United States Court of Appeals, Second Circuit
May 16, 2023
22-1015-cv (2d Cir. May. 16, 2023)

Opinion

22-1015-cv

05-16-2023

Jerome Norton, Plaintiff-Appellant, v. Town of Brookhaven, Robert Quinlan, David J. Moran, Jennifer Lutzer, William Powell, Valerie Biscardi, all individually and in their official capacity, Justin Folber, AKA Jason Folber, Defendants-Appellees, County of Suffolk, Daniel Belano, Defendants.

FOR PLAINTIFFS-APPELLANTS: ANDREW COSTELLO (Rick Ostrove, on the briefs), Leeds Brown Law, P.C., Carle Place, NY. FOR DEFENDANTS-APPELLEES: SCOTT J. KREPPEIN, Devitt Spellman Barrett, LLP, Smithtown, NY.


UNPUBLISHED OPINION

SUMMARY ORDER

RULINGS BY SUMMARY ORDER DO NOT HAVE PRECEDENTIAL EFFECT. CITATION TO A SUMMARY ORDER FILED ON OR AFTER JANUARY 1, 2007 IS PERMITTED AND IS GOVERNED BY FEDERAL RULE OF APPELLATE PROCEDURE 32.1 AND THIS COURT'S LOCAL RULE 32.1.1. WHEN CITING A SUMMARY ORDER IN A DOCUMENT FILED WITH THIS COURT, A PARTY MUST CITE EITHER THE FEDERAL APPENDIX OR AN ELECTRONIC DATABASE (WITH THE NOTATION "SUMMARY ORDER").
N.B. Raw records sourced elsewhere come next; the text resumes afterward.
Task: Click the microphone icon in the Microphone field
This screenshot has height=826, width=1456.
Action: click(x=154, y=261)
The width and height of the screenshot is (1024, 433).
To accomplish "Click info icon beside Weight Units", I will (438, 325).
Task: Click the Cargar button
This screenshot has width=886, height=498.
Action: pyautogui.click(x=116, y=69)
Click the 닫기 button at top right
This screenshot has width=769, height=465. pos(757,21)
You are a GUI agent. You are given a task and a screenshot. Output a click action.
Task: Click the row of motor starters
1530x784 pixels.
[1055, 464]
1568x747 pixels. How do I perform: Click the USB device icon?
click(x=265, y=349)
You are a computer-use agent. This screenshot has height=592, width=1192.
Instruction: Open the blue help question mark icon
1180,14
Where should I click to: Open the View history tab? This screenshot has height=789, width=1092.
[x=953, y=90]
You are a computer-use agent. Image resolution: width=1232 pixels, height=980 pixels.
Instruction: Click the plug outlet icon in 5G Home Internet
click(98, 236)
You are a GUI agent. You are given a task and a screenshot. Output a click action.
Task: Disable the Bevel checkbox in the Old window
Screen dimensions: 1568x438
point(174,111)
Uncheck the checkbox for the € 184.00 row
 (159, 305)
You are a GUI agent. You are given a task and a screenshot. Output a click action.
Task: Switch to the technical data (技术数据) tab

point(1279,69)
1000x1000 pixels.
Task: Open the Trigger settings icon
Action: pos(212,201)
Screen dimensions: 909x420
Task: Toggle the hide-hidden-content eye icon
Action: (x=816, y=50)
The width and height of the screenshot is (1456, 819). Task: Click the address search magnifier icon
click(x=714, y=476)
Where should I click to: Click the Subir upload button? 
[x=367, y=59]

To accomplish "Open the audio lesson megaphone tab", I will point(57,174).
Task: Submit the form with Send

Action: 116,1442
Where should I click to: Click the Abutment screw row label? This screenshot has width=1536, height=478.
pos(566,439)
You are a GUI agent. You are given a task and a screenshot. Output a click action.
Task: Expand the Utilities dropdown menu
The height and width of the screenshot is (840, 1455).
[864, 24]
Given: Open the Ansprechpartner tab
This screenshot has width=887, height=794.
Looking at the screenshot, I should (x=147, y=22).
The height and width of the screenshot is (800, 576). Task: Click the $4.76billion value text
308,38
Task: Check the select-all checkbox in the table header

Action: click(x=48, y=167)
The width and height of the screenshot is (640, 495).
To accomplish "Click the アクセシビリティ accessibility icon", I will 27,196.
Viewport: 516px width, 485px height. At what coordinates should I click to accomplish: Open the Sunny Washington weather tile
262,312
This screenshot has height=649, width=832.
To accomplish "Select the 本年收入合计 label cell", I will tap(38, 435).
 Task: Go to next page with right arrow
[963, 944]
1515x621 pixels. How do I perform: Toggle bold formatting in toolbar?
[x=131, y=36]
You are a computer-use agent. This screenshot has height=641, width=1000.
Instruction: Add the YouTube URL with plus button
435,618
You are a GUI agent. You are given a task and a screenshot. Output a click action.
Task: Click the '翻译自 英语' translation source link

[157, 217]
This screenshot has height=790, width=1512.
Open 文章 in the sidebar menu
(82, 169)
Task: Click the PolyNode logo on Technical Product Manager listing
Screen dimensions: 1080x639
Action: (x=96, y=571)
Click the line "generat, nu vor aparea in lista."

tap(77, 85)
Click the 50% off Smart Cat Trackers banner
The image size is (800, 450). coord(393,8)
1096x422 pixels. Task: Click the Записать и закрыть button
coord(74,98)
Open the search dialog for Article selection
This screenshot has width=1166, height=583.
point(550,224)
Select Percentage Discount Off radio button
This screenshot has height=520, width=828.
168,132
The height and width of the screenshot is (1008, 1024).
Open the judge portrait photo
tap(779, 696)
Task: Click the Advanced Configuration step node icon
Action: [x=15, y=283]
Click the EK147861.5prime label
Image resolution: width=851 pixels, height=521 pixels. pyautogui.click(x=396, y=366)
A PARTY CITING A SUMMARY ORDER MUST SERVE A COPY OF IT ON ANY PARTY NOT REPRESENTED BY COUNSEL.

At a stated term of the United States Court of Appeals for the Second Circuit, held at the Thurgood Marshall United States Courthouse, 40 Foley Square, in the City of New York, on the 16th day of May, two thousand twenty-three.

Appeal from the judgment of the United States District Court for the Eastern District of New York (Azrack, J.).

FOR PLAINTIFFS-APPELLANTS: ANDREW COSTELLO (Rick Ostrove, on the briefs), Leeds Brown Law, P.C., Carle Place, NY.

FOR DEFENDANTS-APPELLEES: SCOTT J. KREPPEIN, Devitt Spellman Barrett, LLP, Smithtown, NY.

PRESENT: JOHN M. WALKER, JR., BARRINGTON D. PARKER, JOSEPH F. BIANCO, Circuit Judges.

UPON DUE CONSIDERATION, IT IS HEREBY ORDERED, ADJUDGED, AND DECREED that the judgment of the district court is VACATED, and the case is REMANDED with instructions to enter a judgment of dismissal without prejudice under 28 U.S.C. § 1367 as to the state law claims that remained against the Town of Brookhaven pursuant to the Partial Stipulation and Order filed in the district court on October 18, 2017.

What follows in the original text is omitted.